Wednesday, March 25, 2009

Little things..

Everything was the same old: I was lying on the diwan in my living room, bored, grumpy and feeling a little lonely. Books were strewn around, all three of them that I was trying to read simultaneously, there was food to occupy my attention and then the omnipresent television with its remote through which I was constantly changing channels, hoping that something/ anything interesting would catch my attention..

And luckily it did!! I came across this movie which had this song playing: “Sabse Peenche hum Khade”, a song I’d been hunting for ages now. Suddenly, life wasn’t that bad, I was smiling ear to ear and singing (trying to) that song at the top of my voice.

I wonder how little things can wash away all your glooms and a single song give you so much happiness, however short lived!!

Monday, March 16, 2009

Easy exit..

I am so glad that I don't stay in Lucknow!!

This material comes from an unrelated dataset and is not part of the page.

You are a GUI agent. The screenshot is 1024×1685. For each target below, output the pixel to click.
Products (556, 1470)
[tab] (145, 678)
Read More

I do miss my family, my siblings but on return from every visit I get to know something that forces me to wish I hadn't gone. Every visit makes me realise how foolish I've been to trust the people I have, how unsuitable I am where politics dominates the whole scene, where non-diplomatic people (like me) do not stand a chance..

And how running away probably is the best course of action to be taken!!

Wednesday, March 04, 2009

Aftermath..

I wonder how important ones self-respect is.
To what lengths would one go to preserve their ego.
When would one give up and temptation take over.
Is giving up sometimes a good idea.
Happiness verses right/wrong, what’s a better choice.
Are there actually no free lunches.
How much sin can we get away with to guarantee us an average afterlife.